::: Supplied passage :::
Tag Archives: law

A principle of the law

Something I didn’t know till I read it ten minutes ago:

[In Australia] A crime is a crime against the State. The State, not the victim, prosecutes the accused person. The victim is a witness for the prosecution.

The NSW Criminal Justice System, Victims Services, Attorney General & Justice, NSW Government

How fantastic! If crime hurts one person, it hurts all of us. That’s a great principle. And it makes sense of the justice system – the way the police and law courts can be brought into action to deal with transgressions. They’re swarming – agents of the State, protecting its own: its own people, its own principles, punishing or repelling intruders.

Kind of. Maybe I’m understanding this all wrong.

But if it’s right, it makes sense of everything to do with the law and criminal justice. The use of juries, for example: they’re made up of random people just standing in for the rest of us. (If “the State” includes ordinary citizens, not just State authorities… Maybe I should look that up.)

I thought juries were supposed to weigh up the evidence from a neutral point of view, but if it’s the State that’s the victim in a dispute and the jury represents the people of that State, then the jury represents the wronged party – which is not a neutral position at all.
:::
_Written instruction 1_
Copy the passage of the post on a principle of the law from "How fantastic! If" to "look that up.)", word for word.
_Written instruction 2_
Write out, without any change, the lines of the records from the line with "will tap(486, 64)." to the line with "[x=32, y=175]", including both of those lines and nothing else.
::: Provided records :::
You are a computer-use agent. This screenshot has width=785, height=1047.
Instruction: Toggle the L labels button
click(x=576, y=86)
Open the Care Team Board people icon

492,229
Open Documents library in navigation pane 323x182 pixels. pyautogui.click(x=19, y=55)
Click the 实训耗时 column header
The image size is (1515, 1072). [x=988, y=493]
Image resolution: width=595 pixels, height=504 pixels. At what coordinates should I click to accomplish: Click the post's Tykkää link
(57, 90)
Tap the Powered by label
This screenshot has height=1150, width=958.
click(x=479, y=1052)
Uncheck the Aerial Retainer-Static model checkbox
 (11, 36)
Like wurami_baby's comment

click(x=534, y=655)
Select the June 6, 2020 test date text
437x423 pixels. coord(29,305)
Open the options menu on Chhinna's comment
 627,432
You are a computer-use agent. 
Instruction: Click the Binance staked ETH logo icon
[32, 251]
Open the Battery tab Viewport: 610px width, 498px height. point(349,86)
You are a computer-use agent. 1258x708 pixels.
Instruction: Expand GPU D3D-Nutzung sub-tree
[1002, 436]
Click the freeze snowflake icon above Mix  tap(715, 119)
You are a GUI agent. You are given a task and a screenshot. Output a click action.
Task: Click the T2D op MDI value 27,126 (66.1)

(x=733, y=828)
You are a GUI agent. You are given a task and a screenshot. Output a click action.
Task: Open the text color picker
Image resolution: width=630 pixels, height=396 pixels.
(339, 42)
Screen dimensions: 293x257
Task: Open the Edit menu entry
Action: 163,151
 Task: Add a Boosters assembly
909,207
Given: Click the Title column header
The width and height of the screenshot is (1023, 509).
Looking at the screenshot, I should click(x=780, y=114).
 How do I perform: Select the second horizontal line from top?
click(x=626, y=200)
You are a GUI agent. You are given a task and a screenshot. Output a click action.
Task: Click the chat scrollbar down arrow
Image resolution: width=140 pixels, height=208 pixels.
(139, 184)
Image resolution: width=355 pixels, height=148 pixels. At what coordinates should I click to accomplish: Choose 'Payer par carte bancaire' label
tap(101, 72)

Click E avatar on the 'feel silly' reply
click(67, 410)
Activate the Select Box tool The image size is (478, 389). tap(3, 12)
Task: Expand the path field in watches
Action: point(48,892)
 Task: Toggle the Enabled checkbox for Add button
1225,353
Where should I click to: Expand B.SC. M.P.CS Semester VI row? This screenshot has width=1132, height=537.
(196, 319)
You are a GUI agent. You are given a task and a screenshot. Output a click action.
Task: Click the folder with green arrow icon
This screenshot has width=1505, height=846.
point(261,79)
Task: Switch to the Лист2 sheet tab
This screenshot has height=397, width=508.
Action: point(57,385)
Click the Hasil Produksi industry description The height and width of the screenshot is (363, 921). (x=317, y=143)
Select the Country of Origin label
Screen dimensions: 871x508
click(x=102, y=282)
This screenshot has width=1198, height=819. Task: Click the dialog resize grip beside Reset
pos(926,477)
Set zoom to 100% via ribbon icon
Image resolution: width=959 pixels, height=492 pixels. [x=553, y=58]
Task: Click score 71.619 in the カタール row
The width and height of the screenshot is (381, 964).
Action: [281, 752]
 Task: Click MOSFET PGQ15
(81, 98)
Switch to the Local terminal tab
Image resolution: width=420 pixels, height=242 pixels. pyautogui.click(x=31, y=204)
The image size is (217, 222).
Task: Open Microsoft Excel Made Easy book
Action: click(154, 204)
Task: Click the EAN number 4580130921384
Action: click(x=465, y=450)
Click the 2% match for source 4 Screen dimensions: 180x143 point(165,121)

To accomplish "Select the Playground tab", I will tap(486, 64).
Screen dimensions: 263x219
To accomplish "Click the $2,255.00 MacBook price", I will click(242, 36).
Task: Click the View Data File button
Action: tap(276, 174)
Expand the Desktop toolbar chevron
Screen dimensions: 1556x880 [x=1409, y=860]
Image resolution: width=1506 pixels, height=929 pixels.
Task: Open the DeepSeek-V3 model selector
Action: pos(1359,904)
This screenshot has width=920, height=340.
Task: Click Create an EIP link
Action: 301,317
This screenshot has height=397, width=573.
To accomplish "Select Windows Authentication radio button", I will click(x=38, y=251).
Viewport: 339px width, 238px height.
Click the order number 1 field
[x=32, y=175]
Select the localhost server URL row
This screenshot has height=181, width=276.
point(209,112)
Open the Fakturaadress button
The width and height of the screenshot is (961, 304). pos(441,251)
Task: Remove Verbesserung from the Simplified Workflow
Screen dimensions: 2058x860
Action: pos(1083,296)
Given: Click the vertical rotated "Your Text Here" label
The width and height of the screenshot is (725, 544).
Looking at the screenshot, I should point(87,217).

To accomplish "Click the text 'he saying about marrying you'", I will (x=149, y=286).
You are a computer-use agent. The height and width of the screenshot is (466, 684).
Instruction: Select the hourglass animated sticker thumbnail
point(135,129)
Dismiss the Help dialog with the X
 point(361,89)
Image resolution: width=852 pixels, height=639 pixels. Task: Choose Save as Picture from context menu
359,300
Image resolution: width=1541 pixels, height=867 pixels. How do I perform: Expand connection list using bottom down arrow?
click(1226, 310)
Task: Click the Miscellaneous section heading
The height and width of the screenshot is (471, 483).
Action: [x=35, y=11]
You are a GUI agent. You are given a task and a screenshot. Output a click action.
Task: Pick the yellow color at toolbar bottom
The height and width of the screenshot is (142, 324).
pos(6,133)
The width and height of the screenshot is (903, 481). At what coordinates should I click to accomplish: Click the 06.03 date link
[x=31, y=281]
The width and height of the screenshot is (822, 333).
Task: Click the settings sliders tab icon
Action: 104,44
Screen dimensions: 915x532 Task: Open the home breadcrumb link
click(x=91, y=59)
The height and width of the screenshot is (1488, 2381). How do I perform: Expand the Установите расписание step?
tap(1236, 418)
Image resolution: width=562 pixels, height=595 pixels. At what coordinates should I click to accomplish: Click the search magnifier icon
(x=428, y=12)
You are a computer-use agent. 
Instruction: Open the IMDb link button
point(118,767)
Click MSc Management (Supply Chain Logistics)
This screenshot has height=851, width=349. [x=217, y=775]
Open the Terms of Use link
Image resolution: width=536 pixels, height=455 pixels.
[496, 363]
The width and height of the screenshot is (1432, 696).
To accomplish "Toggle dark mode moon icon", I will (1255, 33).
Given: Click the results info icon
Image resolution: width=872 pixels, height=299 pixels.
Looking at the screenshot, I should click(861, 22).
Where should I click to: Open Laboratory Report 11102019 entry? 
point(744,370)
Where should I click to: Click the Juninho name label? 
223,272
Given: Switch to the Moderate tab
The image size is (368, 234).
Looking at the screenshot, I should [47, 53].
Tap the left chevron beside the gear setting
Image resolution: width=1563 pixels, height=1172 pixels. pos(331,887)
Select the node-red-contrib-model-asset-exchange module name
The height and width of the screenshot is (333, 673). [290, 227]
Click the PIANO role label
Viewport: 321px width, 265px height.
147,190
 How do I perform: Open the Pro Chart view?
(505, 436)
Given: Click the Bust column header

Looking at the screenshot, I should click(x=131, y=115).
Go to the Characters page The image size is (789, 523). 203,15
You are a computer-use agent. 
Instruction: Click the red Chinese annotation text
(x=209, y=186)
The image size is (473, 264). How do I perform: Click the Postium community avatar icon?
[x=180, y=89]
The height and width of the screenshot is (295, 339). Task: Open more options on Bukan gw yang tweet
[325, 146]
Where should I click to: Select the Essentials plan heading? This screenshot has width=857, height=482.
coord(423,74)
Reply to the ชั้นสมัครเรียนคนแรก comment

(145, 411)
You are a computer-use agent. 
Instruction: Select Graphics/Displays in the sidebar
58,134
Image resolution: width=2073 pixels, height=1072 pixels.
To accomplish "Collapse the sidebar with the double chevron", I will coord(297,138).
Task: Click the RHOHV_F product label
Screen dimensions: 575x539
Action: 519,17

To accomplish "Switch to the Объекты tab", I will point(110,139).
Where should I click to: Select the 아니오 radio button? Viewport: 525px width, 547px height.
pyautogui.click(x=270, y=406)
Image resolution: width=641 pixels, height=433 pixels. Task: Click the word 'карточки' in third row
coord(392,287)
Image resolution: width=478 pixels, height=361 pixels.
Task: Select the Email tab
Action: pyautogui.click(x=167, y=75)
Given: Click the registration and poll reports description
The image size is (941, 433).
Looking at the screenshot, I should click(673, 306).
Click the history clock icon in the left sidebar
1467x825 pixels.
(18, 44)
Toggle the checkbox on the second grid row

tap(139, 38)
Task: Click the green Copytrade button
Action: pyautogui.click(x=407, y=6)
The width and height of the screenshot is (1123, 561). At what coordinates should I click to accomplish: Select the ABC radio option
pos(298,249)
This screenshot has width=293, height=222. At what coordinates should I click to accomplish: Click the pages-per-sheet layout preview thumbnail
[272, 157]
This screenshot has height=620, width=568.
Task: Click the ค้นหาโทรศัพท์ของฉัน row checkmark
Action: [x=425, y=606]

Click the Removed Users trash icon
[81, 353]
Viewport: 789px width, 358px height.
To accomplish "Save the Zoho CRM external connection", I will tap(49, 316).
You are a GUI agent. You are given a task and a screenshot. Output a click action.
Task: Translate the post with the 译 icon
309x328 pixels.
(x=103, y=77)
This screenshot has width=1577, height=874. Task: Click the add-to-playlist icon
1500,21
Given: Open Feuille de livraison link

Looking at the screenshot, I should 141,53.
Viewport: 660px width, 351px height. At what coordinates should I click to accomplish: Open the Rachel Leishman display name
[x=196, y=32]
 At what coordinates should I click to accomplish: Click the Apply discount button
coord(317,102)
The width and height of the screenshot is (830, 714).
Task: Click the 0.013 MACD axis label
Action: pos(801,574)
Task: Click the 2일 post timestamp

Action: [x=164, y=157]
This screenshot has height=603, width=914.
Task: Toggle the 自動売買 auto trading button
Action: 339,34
:::
_Expected answer 1_
How fantastic! If crime hurts one person, it hurts all of us. That’s a great principle. And it makes sense of the justice system – the way the police and law courts can be brought into action to deal with transgressions. They’re swarming – agents of the State, protecting its own: its own people, its own principles, punishing or repelling intruders.

Kind of. Maybe I’m understanding this all wrong.

But if it’s right, it makes sense of everything to do with the law and criminal justice. The use of juries, for example: they’re made up of random people just standing in for the rest of us. (If “the State” includes ordinary citizens, not just State authorities… Maybe I should look that up.)

_Expected answer 2_
To accomplish "Select the Playground tab", I will tap(486, 64).
Screen dimensions: 263x219
To accomplish "Click the $2,255.00 MacBook price", I will click(242, 36).
Task: Click the View Data File button
Action: tap(276, 174)
Expand the Desktop toolbar chevron
Screen dimensions: 1556x880 [x=1409, y=860]
Image resolution: width=1506 pixels, height=929 pixels.
Task: Open the DeepSeek-V3 model selector
Action: pos(1359,904)
This screenshot has width=920, height=340.
Task: Click Create an EIP link
Action: 301,317
This screenshot has height=397, width=573.
To accomplish "Select Windows Authentication radio button", I will click(x=38, y=251).
Viewport: 339px width, 238px height.
Click the order number 1 field
[x=32, y=175]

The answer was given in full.